Currently, OSF cannot serve as a Git Annex remote directly. However, there are workarounds using tools like:
📦 Git Annex Snapshot Export
A standout feature of Git Annex is git annex export
, which lets you export a snapshot—a clean, static version of your dataset—suitable for archiving and sharing.
Snapshot Benefits
- ✅ Clean: no Git metadata or symlinks
- 🔒 Read-only: ideal for archival
- 📁 Human-readable: exports as a normal directory tree
- 🧬 Immutable: tied to a specific Git commit or tag
🛠️ Export Workflow
- Tag the desired commit
- Initialize an export-capable remote
- Export the snapshot
Example
# Tag the commit you want to export
git tag -a osf-v1.0 -m "Snapshot exported to OSF (v1.0)"
git push gitlab osf-v1.0
# Initialize a remote with export capabilities
git annex initremote exportdir type=directory exporttree=yes \
directory=~/exports/osf
# Export snapshot to the remote
git annex export osf-v1.0 --to exportdir
This command exports a clean, static directory tree—ideal for manual uploads or long-term storage.

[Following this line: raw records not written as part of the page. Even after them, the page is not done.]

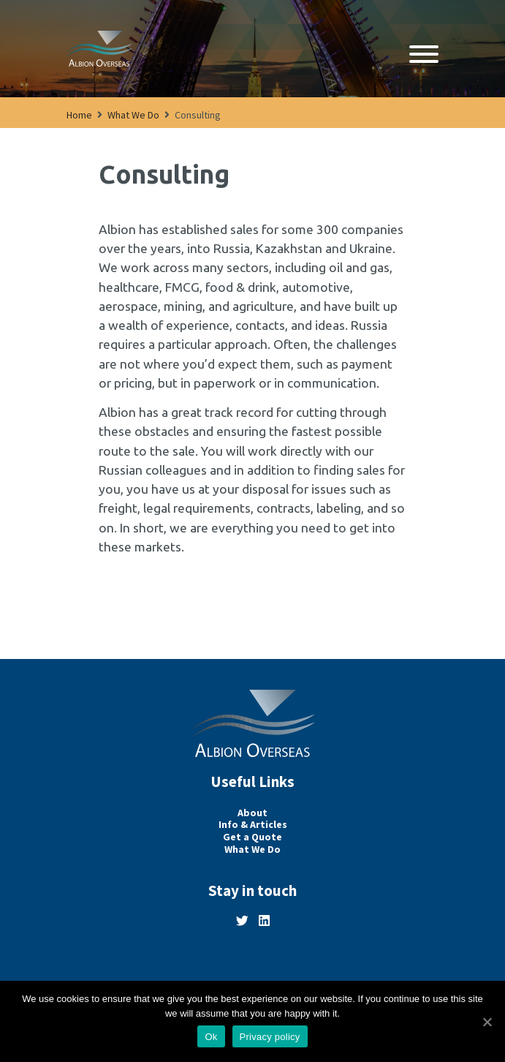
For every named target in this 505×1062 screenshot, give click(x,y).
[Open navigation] (424, 56)
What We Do (133, 114)
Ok (211, 1036)
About (252, 813)
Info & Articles (253, 824)
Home (79, 114)
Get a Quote (252, 837)
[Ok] (486, 1021)
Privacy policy (270, 1036)
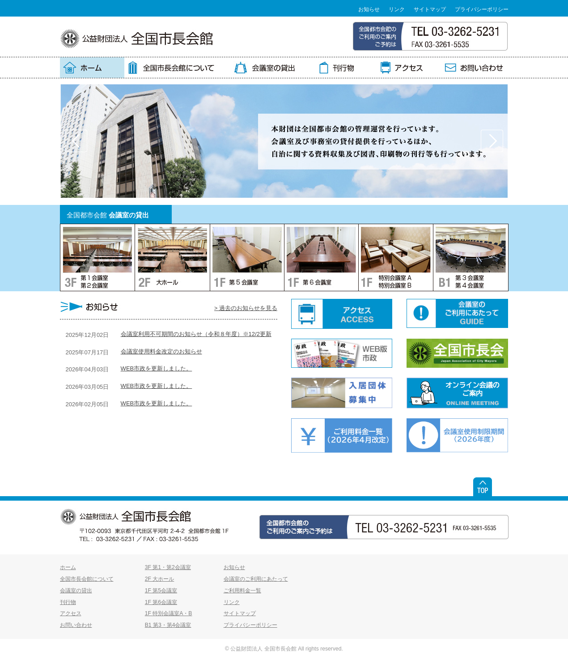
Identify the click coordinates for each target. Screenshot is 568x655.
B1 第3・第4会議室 (168, 625)
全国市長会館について (87, 579)
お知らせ (369, 9)
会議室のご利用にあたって (256, 579)
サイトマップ (430, 9)
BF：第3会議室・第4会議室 (471, 257)
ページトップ (482, 486)
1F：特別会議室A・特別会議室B (395, 257)
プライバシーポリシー (482, 9)
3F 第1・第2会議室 (168, 567)
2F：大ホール (172, 257)
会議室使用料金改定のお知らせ (161, 351)
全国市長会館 (136, 38)
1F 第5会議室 (161, 590)
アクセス (70, 613)
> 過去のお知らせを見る (245, 308)
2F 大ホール (159, 579)
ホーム (68, 567)
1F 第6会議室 (161, 602)
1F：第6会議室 (321, 257)
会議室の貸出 (76, 590)
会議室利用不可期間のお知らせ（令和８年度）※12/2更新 (196, 334)
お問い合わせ (76, 625)
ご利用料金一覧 (242, 590)
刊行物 (68, 602)
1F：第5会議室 (247, 257)
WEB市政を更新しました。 (156, 368)
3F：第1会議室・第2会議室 (97, 257)
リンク (397, 9)
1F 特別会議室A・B (168, 613)
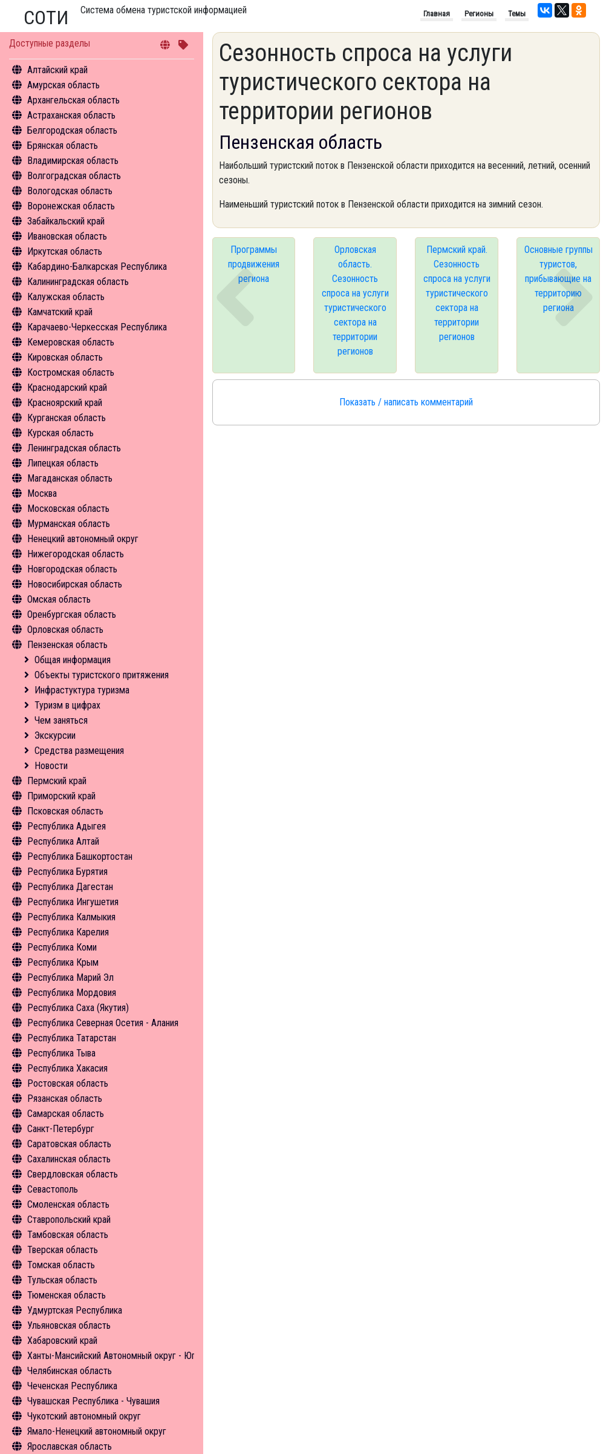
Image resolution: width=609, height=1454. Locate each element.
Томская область (61, 1265)
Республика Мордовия (71, 992)
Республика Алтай (63, 841)
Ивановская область (67, 236)
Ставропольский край (69, 1219)
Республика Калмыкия (71, 917)
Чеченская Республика (72, 1386)
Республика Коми (62, 947)
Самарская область (65, 1113)
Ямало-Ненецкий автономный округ (96, 1431)
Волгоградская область (74, 176)
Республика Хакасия (67, 1068)
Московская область (68, 508)
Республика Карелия (68, 932)
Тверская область (62, 1250)
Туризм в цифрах (67, 705)
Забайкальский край (66, 221)
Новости (51, 765)
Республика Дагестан (70, 886)
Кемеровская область (70, 342)
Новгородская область (72, 569)
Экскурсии (55, 735)
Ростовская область (67, 1083)
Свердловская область (72, 1174)
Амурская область (63, 85)
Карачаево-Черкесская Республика (97, 327)
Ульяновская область (69, 1325)
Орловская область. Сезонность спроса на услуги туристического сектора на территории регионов (355, 300)
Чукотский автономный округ (84, 1416)
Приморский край (61, 796)
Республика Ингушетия (73, 902)
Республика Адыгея (66, 826)
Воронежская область (71, 206)
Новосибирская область (74, 584)
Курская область (60, 433)
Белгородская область (72, 130)
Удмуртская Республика (74, 1310)
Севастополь (52, 1189)
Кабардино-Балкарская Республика (97, 266)
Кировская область (65, 357)
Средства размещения (79, 750)
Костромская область (70, 372)
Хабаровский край (62, 1340)
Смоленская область (68, 1204)
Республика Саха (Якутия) (78, 1008)
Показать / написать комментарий (406, 402)
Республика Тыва (61, 1053)
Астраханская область (71, 115)
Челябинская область (69, 1371)
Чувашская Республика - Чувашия (93, 1401)
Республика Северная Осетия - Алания (102, 1023)
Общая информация (72, 660)
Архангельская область (73, 100)
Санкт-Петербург (60, 1129)
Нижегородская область (75, 554)
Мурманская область (68, 523)
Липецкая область (63, 463)
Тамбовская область (67, 1234)
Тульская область (62, 1280)
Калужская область (66, 297)
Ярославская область (69, 1446)
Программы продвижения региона (253, 264)
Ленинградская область (74, 448)
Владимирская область (73, 160)
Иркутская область (64, 251)
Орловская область (65, 629)
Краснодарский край (67, 387)
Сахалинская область (69, 1159)
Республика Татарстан (71, 1038)
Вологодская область (69, 191)
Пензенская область (67, 644)
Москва (42, 493)
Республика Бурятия (67, 871)
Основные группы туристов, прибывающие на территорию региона (558, 278)
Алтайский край (57, 70)
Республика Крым (63, 962)
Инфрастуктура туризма (81, 690)
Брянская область (62, 145)
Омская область (59, 599)
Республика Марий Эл (70, 977)
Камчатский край (60, 312)
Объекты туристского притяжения (101, 675)
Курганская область (66, 418)
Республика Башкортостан (79, 856)
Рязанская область (64, 1098)
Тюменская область (66, 1295)
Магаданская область (69, 478)
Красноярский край (64, 402)
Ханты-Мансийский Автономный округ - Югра (115, 1355)
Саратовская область (69, 1144)
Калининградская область (78, 281)
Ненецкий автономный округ (82, 539)
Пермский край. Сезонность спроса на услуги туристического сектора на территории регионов (456, 293)
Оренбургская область (71, 614)
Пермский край (56, 781)
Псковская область (65, 811)
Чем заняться (61, 720)
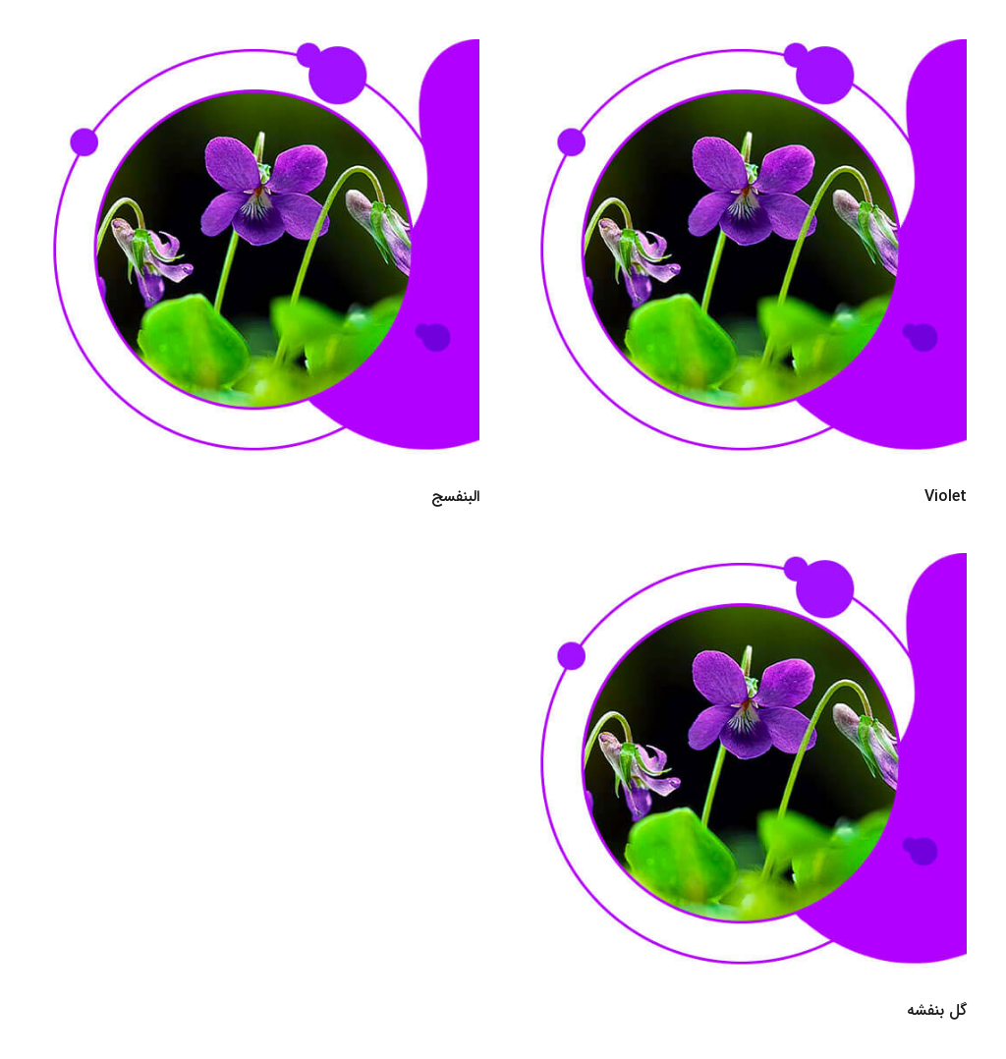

Exporting to OSF Manually with osfclient
Because Git Annex can’t push directly to OSF, use osfclient
to upload exported files.
Step 1: Install and authenticate
pip install osfclient
osf init
Configure OSF credentials in .osfcli.config
:
[osf]
username = yourOSFaccount@example.com
project = abcDe
(Optional) Save your password as an environment variable:
export OSF_PASSWORD=<your_password>
Step 2: Upload Files
osfclient
does not support full directory uploads, so you’ll need to upload recursively:
osf upload -r <local_dir> <remote_dir>
Once complete, deactivate the temporary remote to avoid confusion:
git annex dead <remote-name>
📌 Bonus Tip: Automate with DataLad
For advanced workflows, consider using DataLad with its OSF extension. This setup integrates OSF as a remote backend, enabling push/pull operations directly—saving you from manual uploads and streamlining reproducibility across teams.
Final Thoughts
Git Annex offers a powerful way to manage large datasets with reproducibility, collaboration, and efficiency. Paired with archiving platforms like OSF, it provides a robust end-to-end workflow for open, sustainable research. Snapshot exports simplify the transition from development to publication, ensuring clean and trustworthy data sharing. Higher-level tools like DataLad, built on Git Annex, further streamline versioned and reproducible data management at scale.